A Conversation with Martin Anderson, biographer of Ronald Reagan


A conversation about the American Dream with Martin Anderson, biographer of Ronald Reagan

Thanks to the kind intercession of Tom Campbell, then Dean of the Haas School of Business at U.C. Berkeley, I had the opportunity to interview Martin Anderson by telephone on November 5, 2007.  Anderson was an administration official during the presidency of Ronald Reagan and has written and edited several books about Reagan, including Reagan, In His Own Hand: The Writings of Ronald Reagan That Reveal His Revolutionary Vision for America (2001).  Reagan’s presidency is often associated with a particularly sunny, Westernized vision of the American Dream, and I hoped Anderson could provide a well-informed description of his politically conservative ideals.

Our conversation got off to a difficult start.  I must not have been very clear in my initial description of what I wanted to discuss (it’s a hard project to describe in a few words), and Anderson reacted as if I were taking a critical approach to Reagan’s reputation as a napper.  It’s true, I was curious about that and planned to ask about it eventually, but Anderson immediately declared that Reagan “never napped,” and he dismissed any suggestion that Reagan was ever less than fully fit and alert both mentally and physically while President.  Anderson said he challenged anyone to find a photograph that showed Reagan napping (I made a quick check of Google images and found nothing).  I expressed surprise at this, since the legend that Reagan enjoyed a daily siesta is widespread and even a point of pride among conservatives, who regard his regular afternoon naps as endearing expressions of equanimity and good sense.  The most Anderson would allow is that there may have been “brief closings of his eyes” during meetings, but nothing that would count as a full nap.

Of much greater interest to Anderson, and to me as well, was the nature of Reagan’s political idealism.  According to Anderson, Reagan’s boldest political initiatives were inspired by “dreams” and “visions” that gave him a profound sense of meaning, purpose, and direction throughout his political career.  It’s not clear to what extent these inspirations were related to actual dreams during sleep, but in Anderson’s view they reflected an admirable openness to sudden intuitions and calls to action.  The greatest of these dreams was that of a nuclear-free world.  Reagan was a pacifist in his 20’s, and Anderson said he never lost his idealistic vision of a world beyond the horrors of war.  At the 1976 Republican National Convention, where he narrowly lost the nomination to Gerald Ford, Reagan gave a final speech in which he surprised everyone by calling for an elimination of nuclear weapons, a very un-Republican proposal. “It was always Ronnie’s dream that the world would be free of nuclear weapons.”  Anderson also pointed to the “Star Wars” anti-missile defense system as an instance where Reagan made a sudden decision, unanticipated by even his closest aides, to pursue a highly idealistic effort to end the threat of nuclear war.

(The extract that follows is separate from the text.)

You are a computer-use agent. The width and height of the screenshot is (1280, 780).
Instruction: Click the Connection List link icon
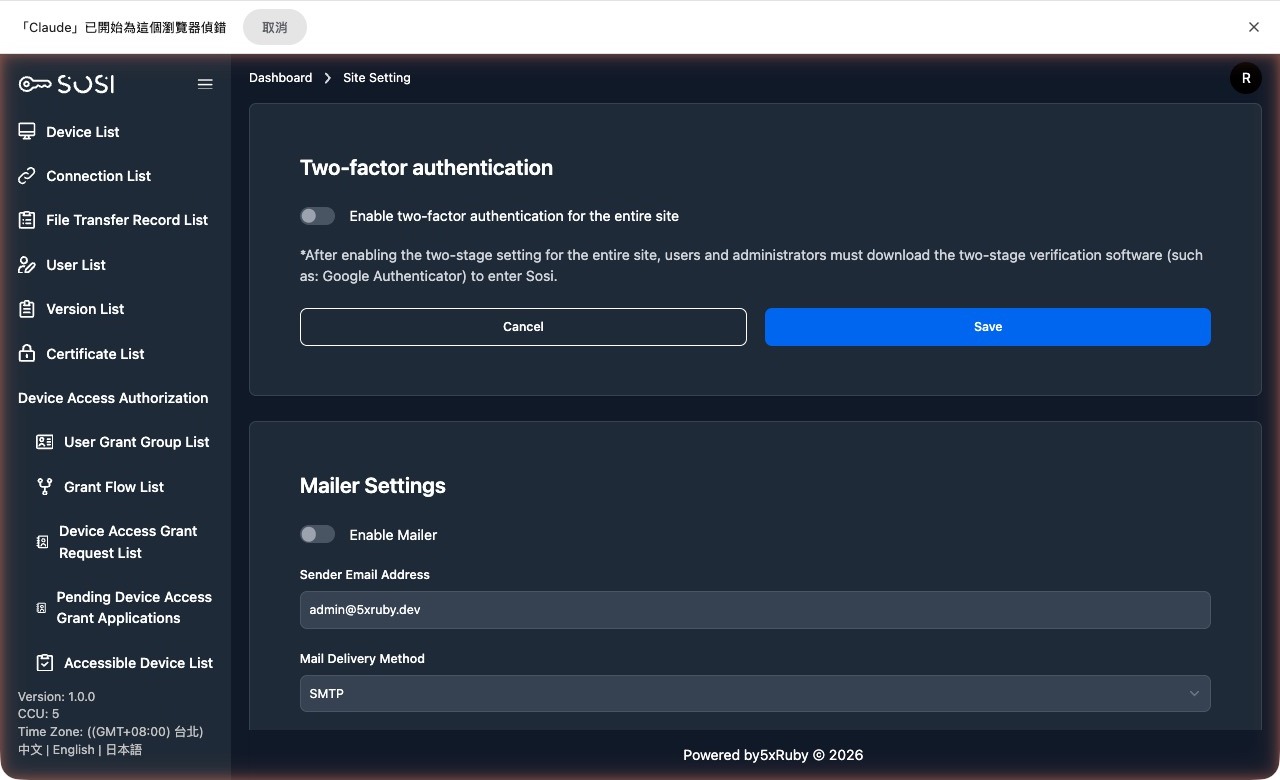click(x=26, y=176)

As someone who cast his first two presidential votes against Reagan, I found it hard to reconcile Anderson’s glowing portrait with the Reagan I perceived from 1980 to 1988.  At the time, his visionary idealism made less of an impression on me than his administration’s unwillingness to deal with growing problems with the environment, civil rights, poverty, etc.  Yet Anderson persuaded me to recognize in Reagan an authentic visionary quality, a reliance on deep personal intuitions of purpose and truth.  I may disagree fundamentally with the purposes to which Reagan directed his intuitions, but I can still respect him as a dreamer whose political success derived in large part from his ability to communicate his dreams to others.  His mojo just didn’t work on me.